Stored items:

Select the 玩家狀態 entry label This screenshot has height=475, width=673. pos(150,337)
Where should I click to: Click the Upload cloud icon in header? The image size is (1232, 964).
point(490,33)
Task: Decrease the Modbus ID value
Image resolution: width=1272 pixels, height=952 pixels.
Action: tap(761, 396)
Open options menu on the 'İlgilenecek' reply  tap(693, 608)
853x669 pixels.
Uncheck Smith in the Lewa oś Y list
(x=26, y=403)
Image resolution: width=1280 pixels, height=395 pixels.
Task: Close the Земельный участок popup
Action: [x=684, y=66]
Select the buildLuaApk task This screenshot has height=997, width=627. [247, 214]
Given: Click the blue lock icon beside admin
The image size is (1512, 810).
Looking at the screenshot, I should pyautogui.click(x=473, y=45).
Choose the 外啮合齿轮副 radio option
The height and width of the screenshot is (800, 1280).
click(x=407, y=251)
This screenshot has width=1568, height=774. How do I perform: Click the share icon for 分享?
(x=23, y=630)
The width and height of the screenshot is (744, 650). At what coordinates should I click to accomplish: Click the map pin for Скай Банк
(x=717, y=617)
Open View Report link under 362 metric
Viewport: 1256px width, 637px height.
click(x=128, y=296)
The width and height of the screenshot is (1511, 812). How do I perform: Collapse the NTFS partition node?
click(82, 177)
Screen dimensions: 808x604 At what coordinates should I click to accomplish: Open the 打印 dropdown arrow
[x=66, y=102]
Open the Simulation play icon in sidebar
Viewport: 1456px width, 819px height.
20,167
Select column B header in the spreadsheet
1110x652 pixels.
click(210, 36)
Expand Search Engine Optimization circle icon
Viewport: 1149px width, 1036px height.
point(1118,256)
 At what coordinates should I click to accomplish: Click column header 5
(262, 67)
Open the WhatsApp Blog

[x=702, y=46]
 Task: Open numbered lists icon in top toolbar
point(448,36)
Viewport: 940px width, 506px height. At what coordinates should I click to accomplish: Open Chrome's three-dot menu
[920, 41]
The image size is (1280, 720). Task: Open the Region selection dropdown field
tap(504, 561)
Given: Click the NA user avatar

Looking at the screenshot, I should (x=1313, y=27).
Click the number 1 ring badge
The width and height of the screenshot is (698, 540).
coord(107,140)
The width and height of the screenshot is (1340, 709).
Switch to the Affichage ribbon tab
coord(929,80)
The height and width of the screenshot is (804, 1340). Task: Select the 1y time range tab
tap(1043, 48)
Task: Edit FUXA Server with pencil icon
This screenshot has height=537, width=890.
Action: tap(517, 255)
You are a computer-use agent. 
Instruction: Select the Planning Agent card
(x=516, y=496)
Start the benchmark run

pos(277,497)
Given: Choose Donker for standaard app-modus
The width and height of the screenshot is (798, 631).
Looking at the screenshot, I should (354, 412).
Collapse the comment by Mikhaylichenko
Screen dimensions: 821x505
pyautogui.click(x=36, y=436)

Exercise aim: Print the entries exactly.

Exercise response:
Select the 玩家狀態 entry label This screenshot has height=475, width=673. pos(150,337)
Where should I click to: Click the Upload cloud icon in header? The image size is (1232, 964).
point(490,33)
Task: Decrease the Modbus ID value
Image resolution: width=1272 pixels, height=952 pixels.
Action: tap(761, 396)
Open options menu on the 'İlgilenecek' reply  tap(693, 608)
853x669 pixels.
Uncheck Smith in the Lewa oś Y list
(x=26, y=403)
Image resolution: width=1280 pixels, height=395 pixels.
Task: Close the Земельный участок popup
Action: [x=684, y=66]
Select the buildLuaApk task This screenshot has height=997, width=627. [247, 214]
Given: Click the blue lock icon beside admin
The image size is (1512, 810).
Looking at the screenshot, I should pyautogui.click(x=473, y=45).
Choose the 外啮合齿轮副 radio option
The height and width of the screenshot is (800, 1280).
click(x=407, y=251)
This screenshot has width=1568, height=774. How do I perform: Click the share icon for 分享?
(x=23, y=630)
The width and height of the screenshot is (744, 650). At what coordinates should I click to accomplish: Click the map pin for Скай Банк
(x=717, y=617)
Open View Report link under 362 metric
Viewport: 1256px width, 637px height.
click(x=128, y=296)
The width and height of the screenshot is (1511, 812). How do I perform: Collapse the NTFS partition node?
click(82, 177)
Screen dimensions: 808x604 At what coordinates should I click to accomplish: Open the 打印 dropdown arrow
[x=66, y=102]
Open the Simulation play icon in sidebar
Viewport: 1456px width, 819px height.
20,167
Select column B header in the spreadsheet
1110x652 pixels.
click(210, 36)
Expand Search Engine Optimization circle icon
Viewport: 1149px width, 1036px height.
point(1118,256)
 At what coordinates should I click to accomplish: Click column header 5
(262, 67)
Open the WhatsApp Blog

[x=702, y=46]
 Task: Open numbered lists icon in top toolbar
point(448,36)
Viewport: 940px width, 506px height. At what coordinates should I click to accomplish: Open Chrome's three-dot menu
[920, 41]
The image size is (1280, 720). Task: Open the Region selection dropdown field
tap(504, 561)
Given: Click the NA user avatar

Looking at the screenshot, I should (x=1313, y=27).
Click the number 1 ring badge
The width and height of the screenshot is (698, 540).
coord(107,140)
The width and height of the screenshot is (1340, 709).
Switch to the Affichage ribbon tab
coord(929,80)
The height and width of the screenshot is (804, 1340). Task: Select the 1y time range tab
tap(1043, 48)
Task: Edit FUXA Server with pencil icon
This screenshot has height=537, width=890.
Action: tap(517, 255)
You are a computer-use agent. 
Instruction: Select the Planning Agent card
(x=516, y=496)
Start the benchmark run

pos(277,497)
Given: Choose Donker for standaard app-modus
The width and height of the screenshot is (798, 631).
Looking at the screenshot, I should (354, 412).
Collapse the comment by Mikhaylichenko
Screen dimensions: 821x505
pyautogui.click(x=36, y=436)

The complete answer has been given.